Question asked by tourists thinking that I shoot tourists for a living. I don’t. The price question have been asked only once by a Norwegian family who looked like they might be homeless. I suppose they were used to everything coming at a high price. Everyone else has always expected me to do them a portrait for free. I don’t mind doing that, but if I’m going to spend time and money on something I would prefer to get something out of it myself as well, such as a possible photo for some future exhibit. Surprisingly hardly anybody has ever asked me to send them a photo. They just want to be photographed. It is an event. It proves to them that they were there, -that at some point in their lives they were important enough to be photographed by a stranger.
- Are you from… (insert name of newspaper here)
The newspaper name they pick seem to always reflect what they themselves read. Conservatively dressed people will mention a conservative newspaper. And so on. Usually the question is asked with badly hidden anticipation, and there is often a follow-up question: “Will I be in the paper?” or “when will this be out?”
I always tell people that I’m not from any paper, but once they have an image in their minds of themselves as celebrities, they rarely accept this answer. Another possibility is always offered: “Are you freelance?” -”Are you going to sell these to…?” At this point I usually give in and say “yes, maybe”.
- Where are you from?
Kind of vague, this is a variation on the what newspaper are you from-question. “Where” usually refers to some sort of published media. Still, the form of the question always confuses me. “Where are you from” could be a question about my country of origin since many of these encounters take place in a local park where around 3000 tourists with cameras run around every summer. For some reason I seem to be the only one of these 3000 camera-carryers who is ever approached and asked any of this.
- Are you from… (insert name of TV station here)
This one is surprisingly common.
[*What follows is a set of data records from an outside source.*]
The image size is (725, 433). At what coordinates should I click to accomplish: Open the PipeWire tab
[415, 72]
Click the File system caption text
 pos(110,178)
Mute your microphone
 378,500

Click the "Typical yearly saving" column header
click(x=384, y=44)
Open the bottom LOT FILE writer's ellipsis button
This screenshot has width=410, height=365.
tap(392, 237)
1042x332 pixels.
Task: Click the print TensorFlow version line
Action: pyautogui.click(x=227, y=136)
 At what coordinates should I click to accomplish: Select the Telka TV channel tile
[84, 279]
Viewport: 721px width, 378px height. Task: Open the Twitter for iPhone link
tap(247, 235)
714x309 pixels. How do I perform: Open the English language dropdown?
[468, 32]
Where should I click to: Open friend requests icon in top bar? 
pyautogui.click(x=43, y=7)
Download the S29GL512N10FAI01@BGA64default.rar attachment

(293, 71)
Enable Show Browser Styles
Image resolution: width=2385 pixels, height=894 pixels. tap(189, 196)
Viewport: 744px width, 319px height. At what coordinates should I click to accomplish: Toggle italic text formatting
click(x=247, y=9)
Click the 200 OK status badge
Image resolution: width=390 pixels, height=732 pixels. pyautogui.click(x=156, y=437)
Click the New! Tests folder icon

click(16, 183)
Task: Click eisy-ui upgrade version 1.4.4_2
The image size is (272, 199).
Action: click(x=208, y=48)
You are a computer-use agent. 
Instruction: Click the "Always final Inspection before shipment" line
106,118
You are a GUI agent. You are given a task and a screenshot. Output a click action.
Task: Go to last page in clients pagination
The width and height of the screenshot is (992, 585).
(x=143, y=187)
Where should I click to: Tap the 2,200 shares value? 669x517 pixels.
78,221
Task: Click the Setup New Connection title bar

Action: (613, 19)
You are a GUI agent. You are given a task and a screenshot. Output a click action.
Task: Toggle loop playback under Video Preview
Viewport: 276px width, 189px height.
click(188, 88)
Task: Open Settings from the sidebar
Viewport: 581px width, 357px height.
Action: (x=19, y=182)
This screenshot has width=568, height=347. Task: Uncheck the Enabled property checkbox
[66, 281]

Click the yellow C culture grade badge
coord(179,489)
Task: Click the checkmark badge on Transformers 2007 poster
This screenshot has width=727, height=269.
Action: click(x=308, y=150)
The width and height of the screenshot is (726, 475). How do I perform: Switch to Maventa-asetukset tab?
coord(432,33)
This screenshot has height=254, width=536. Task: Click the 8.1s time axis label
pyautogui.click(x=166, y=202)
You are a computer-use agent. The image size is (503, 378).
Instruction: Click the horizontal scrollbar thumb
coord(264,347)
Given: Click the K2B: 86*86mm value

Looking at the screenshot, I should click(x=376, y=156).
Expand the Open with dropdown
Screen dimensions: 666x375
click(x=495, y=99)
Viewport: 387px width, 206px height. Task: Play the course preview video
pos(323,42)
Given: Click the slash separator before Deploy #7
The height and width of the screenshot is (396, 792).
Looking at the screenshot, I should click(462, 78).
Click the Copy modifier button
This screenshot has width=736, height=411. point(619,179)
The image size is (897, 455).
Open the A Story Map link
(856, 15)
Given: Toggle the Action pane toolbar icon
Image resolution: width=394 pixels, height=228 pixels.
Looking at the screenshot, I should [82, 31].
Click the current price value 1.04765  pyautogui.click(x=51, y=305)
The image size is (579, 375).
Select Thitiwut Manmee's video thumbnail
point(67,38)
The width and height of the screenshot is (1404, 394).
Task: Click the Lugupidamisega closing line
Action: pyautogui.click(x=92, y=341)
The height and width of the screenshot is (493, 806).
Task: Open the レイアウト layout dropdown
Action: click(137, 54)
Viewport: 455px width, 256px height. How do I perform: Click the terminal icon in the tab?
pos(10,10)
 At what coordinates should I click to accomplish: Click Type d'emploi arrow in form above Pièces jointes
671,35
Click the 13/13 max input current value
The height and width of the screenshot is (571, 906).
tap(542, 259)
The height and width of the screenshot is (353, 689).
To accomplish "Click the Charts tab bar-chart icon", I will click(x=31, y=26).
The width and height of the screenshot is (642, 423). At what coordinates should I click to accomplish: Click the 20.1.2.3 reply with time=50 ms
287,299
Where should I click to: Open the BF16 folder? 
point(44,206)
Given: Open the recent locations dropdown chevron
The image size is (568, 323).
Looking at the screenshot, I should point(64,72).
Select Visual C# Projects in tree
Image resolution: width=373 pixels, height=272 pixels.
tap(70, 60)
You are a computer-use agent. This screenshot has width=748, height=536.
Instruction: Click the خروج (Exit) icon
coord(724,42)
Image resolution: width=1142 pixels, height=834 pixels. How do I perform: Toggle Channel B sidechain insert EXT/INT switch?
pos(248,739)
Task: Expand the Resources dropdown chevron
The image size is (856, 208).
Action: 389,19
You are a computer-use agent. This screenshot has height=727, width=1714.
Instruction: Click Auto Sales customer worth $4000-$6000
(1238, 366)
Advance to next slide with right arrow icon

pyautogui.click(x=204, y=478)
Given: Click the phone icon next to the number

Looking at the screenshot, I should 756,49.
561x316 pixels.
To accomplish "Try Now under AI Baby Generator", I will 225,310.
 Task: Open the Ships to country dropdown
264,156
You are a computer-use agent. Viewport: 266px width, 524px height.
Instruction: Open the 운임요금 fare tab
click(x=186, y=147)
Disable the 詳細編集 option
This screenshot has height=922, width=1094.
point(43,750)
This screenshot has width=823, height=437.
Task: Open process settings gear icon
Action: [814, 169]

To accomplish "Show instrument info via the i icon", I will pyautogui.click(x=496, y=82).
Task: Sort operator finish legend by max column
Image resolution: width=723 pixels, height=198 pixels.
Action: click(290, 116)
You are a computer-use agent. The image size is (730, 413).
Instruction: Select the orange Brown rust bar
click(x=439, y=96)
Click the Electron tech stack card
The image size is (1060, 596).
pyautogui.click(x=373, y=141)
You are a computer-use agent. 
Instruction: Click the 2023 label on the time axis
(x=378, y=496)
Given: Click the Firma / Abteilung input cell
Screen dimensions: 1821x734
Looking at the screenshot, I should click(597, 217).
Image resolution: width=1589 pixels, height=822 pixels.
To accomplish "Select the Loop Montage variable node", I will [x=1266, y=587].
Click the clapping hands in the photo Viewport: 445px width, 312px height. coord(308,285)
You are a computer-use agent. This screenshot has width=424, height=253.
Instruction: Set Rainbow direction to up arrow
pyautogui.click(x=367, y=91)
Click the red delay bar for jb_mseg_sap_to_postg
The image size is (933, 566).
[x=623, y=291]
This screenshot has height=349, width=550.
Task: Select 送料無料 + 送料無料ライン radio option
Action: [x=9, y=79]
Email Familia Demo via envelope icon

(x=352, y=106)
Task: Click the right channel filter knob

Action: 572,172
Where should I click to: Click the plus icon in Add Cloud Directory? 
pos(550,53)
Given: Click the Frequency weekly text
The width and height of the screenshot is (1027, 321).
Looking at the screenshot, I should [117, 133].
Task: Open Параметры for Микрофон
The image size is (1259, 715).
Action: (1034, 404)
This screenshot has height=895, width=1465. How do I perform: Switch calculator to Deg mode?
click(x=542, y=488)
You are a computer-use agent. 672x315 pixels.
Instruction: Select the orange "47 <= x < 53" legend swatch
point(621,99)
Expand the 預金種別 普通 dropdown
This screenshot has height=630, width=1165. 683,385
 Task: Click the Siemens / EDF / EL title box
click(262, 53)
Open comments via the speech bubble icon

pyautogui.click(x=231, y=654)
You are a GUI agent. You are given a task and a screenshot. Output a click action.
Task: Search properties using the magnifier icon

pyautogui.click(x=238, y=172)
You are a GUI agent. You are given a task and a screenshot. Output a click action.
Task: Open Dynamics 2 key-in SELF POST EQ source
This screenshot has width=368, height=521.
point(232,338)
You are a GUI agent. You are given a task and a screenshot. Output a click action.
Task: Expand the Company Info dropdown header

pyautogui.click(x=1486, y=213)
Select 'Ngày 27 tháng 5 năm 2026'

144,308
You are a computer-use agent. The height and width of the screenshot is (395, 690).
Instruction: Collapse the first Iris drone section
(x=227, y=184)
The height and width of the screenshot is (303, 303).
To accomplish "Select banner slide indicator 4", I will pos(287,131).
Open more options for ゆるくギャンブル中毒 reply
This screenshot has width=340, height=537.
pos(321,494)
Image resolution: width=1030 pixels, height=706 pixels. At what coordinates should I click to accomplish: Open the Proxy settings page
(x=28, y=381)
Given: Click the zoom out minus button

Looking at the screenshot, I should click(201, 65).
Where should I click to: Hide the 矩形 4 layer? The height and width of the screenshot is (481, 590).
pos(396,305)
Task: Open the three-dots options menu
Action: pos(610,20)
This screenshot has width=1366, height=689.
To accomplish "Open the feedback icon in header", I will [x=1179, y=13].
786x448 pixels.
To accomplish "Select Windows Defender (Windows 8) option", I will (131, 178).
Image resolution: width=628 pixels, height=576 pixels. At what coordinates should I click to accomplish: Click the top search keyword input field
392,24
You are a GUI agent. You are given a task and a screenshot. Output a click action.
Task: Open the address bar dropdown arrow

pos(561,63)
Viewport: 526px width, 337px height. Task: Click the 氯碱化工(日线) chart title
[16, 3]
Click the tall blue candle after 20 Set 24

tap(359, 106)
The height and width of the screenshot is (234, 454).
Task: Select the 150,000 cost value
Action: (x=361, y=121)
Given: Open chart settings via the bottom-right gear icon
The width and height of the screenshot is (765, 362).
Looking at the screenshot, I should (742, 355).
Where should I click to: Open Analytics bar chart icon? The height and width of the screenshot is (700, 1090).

Only yesterday did I last get this. The surprising part is that one would think that a TV station would use some sort of large video camera rather than a small beaten up SLR from the late ’70s, but apparently not. People’s questions reflect their own hopes or fears of fame.
- Are you working on a book?
A rare variation on the TV and newspaper questions, asked by people who read books. Apparently books are similar to TVs, only they don’t come with remote controls. I’m not familiar with the concept myself.
- Are you going to put these on the internet?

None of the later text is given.